Task brief » Would you repeat the listing exactly but omit every picture?

Extracted entries »
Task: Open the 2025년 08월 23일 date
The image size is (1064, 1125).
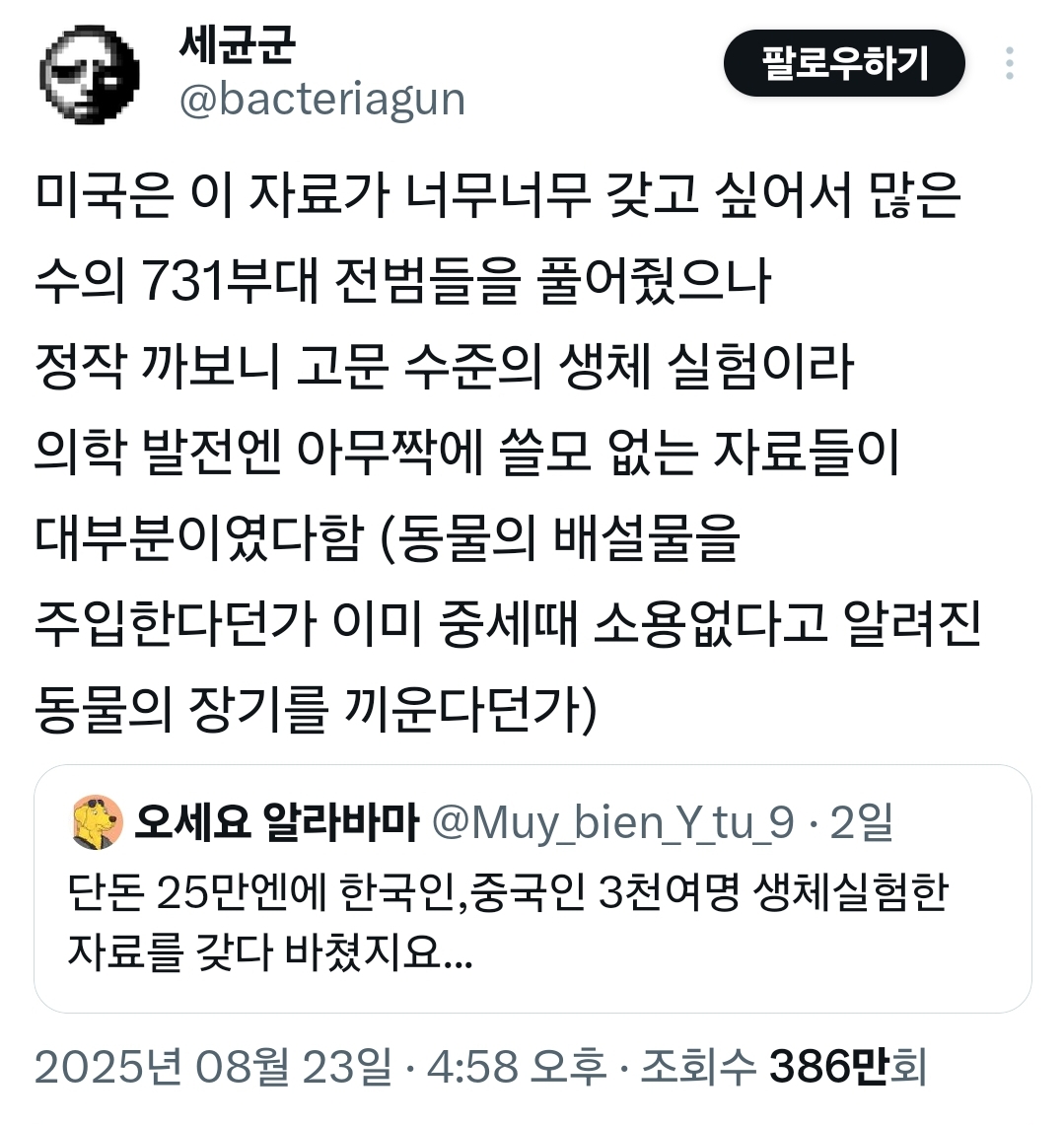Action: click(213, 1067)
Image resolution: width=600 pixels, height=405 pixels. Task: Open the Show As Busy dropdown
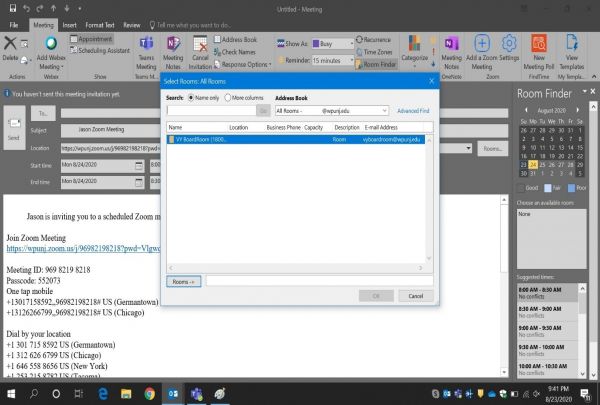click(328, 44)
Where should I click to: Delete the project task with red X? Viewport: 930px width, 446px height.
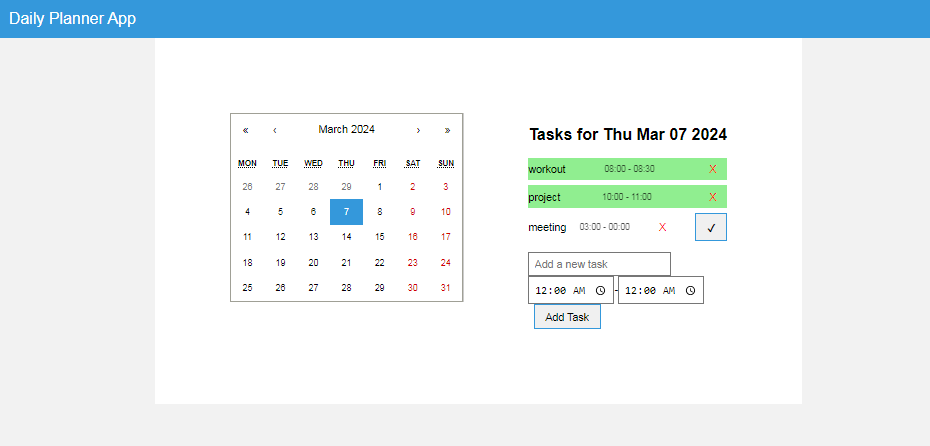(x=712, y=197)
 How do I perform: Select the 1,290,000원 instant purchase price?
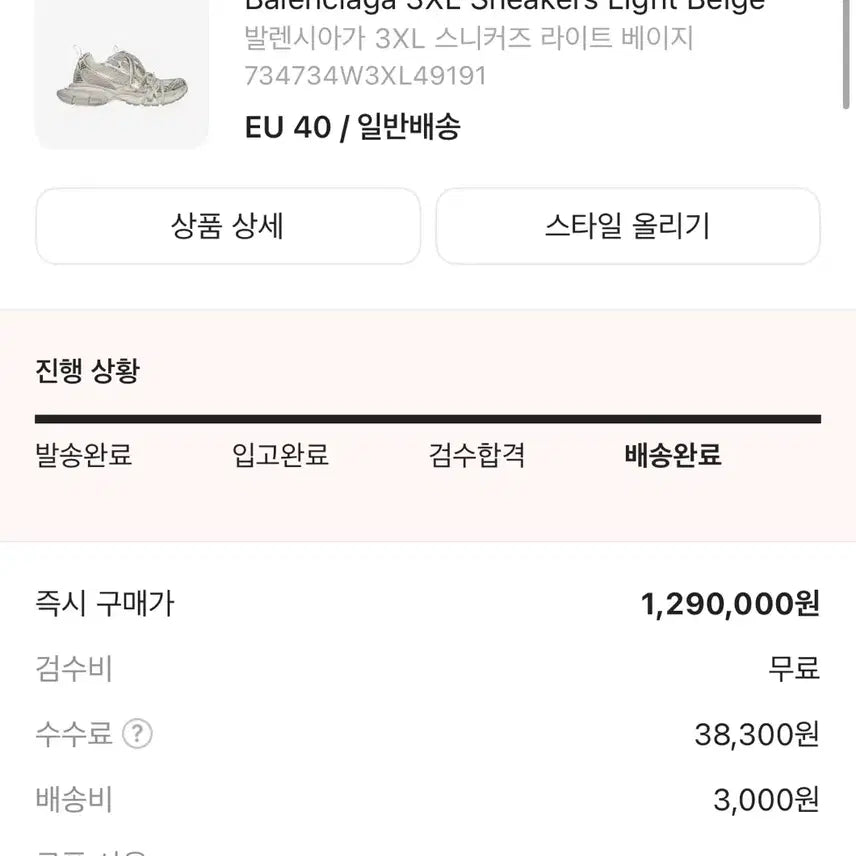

Task answer »
Task: Open the 2025년 08월 23일 date
The image size is (1064, 1125).
Action: click(213, 1067)
Image resolution: width=600 pixels, height=405 pixels. Task: Open the Show As Busy dropdown
click(328, 44)
Where should I click to: Delete the project task with red X? Viewport: 930px width, 446px height.
(x=712, y=197)
 How do I perform: Select the 1,290,000원 instant purchase price?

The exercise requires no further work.